The Solar House: Pioneering Sustainable Design

by Anthony Denzer

Publisher: Rizzoli
Format: Hardcover
ISBN: 978-0-8478-4005-2
256 pages

In about 2005 I became interested in the concept of 'the solar house' and its history.  Initially I understood the solar house as a product of the 1970s, and many people still do so.  I learned about some fascinating experimental solar houses which were constructed earlier.  As I continued to dig, I learned the term ‘solar house’ had been coined in 1940, and that there were many architects and engineers concerned with using the sun to save energy decades before the energy crisis and the green building movement.

This book reconstructs the little-known history of the solar house before 1973, with in-depth analyses of all the major solar houses.  It explores the evolution of the scientific understanding of solar heating, including both passive and active technologies.  It also discusses the solar house as a social movement, with many of its leading figures concerned about trends in building energy use and the dependence on fossil fuels in the midcentury period.  The book concludes with an overview of developments since 1973, including the superinsulation and Passivhaus movements, and Jimmy Carter's solar White House.  It also concludes with a look at how the solar house is conceived today.

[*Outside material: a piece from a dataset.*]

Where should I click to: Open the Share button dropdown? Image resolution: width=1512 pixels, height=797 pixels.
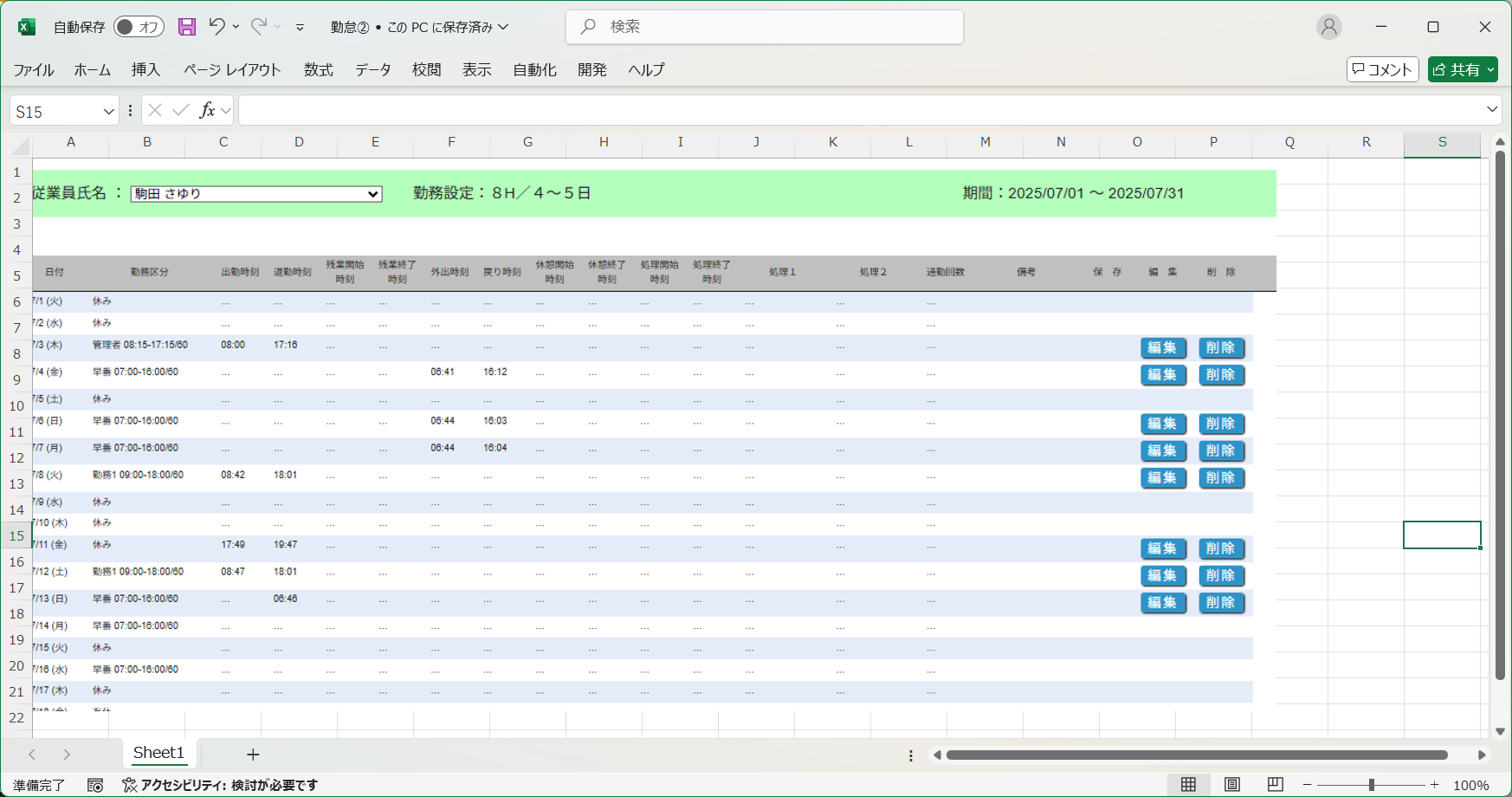[1491, 70]
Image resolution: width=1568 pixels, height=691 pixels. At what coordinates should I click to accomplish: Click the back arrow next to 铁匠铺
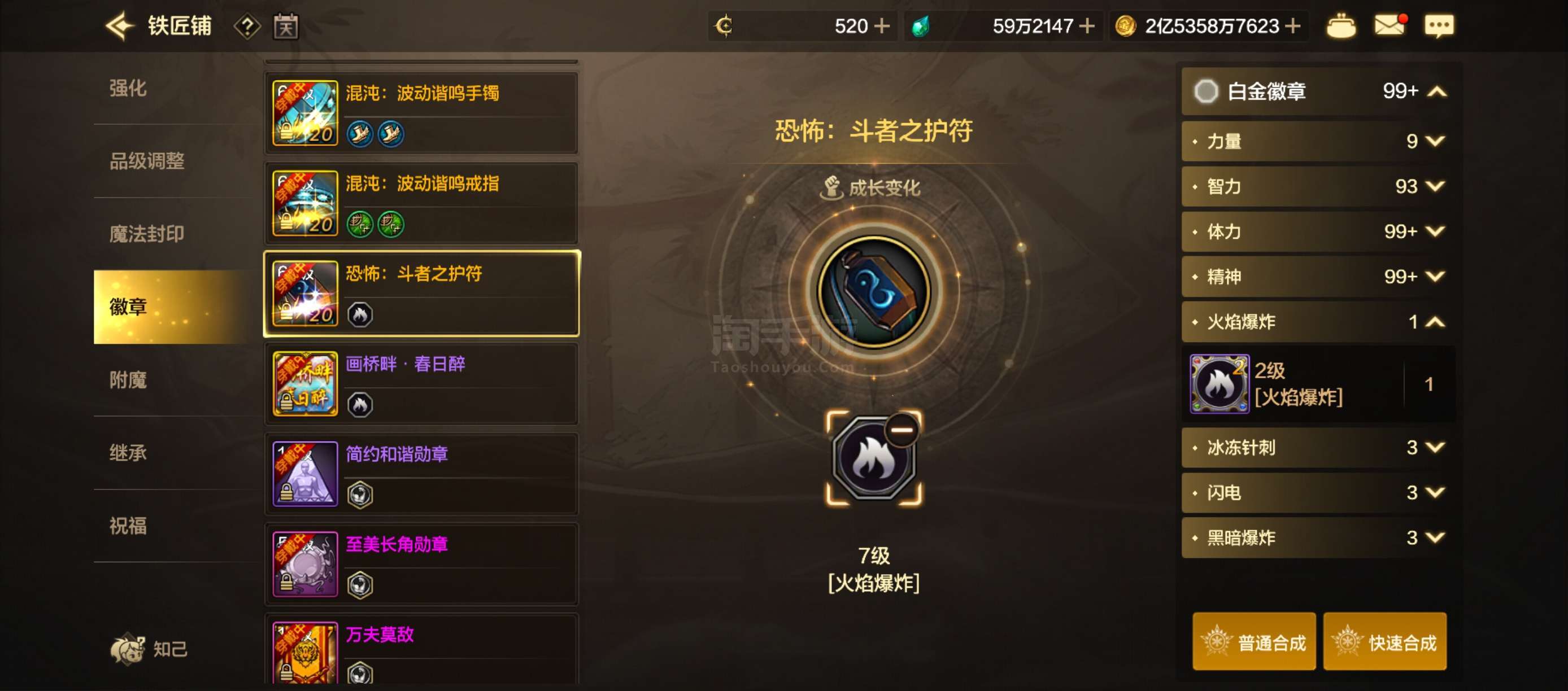[120, 26]
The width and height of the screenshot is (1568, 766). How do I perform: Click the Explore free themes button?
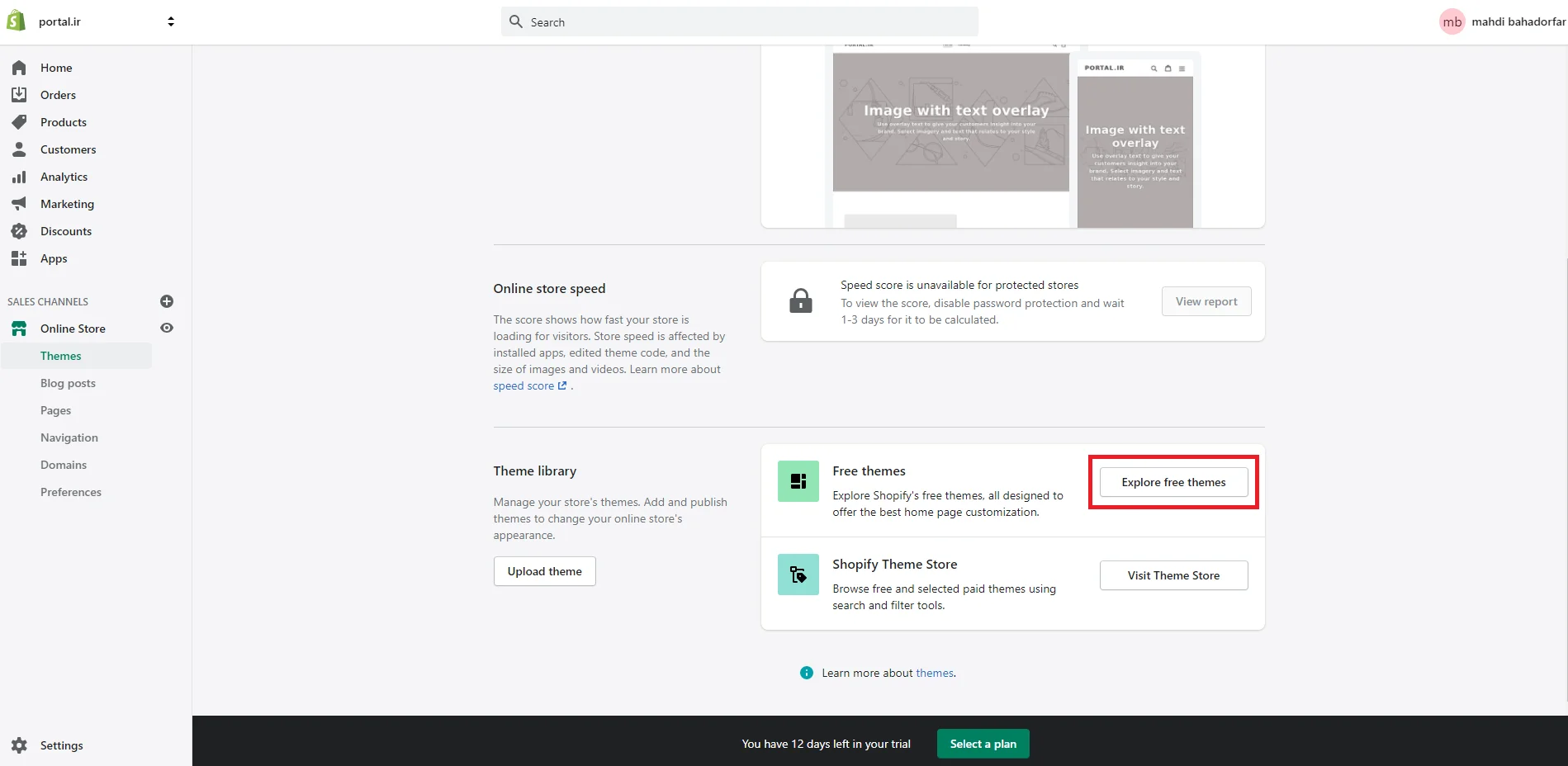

Architects, engineers and firms who are examined in-depth are: George Fred Keck, Hoyt Hottel, Henry N. Wright, Frank Lloyd Wright, Arthur T. Brown, George Löf, Libbey-Owens-Ford, Maria Telkes, Eleanor Raymond, Lawrence B. Anderson, John Yellott, Bridgers & Paxton, Victor and Aladar Olgyay, Felix Trombe, Masanosuke Yanagimachi, Emslie Morgan, Norman Saunders, William Shurcliff, Harold Hay, Peter van Dresser, David Wright, Steve Baer, and Karl Boer.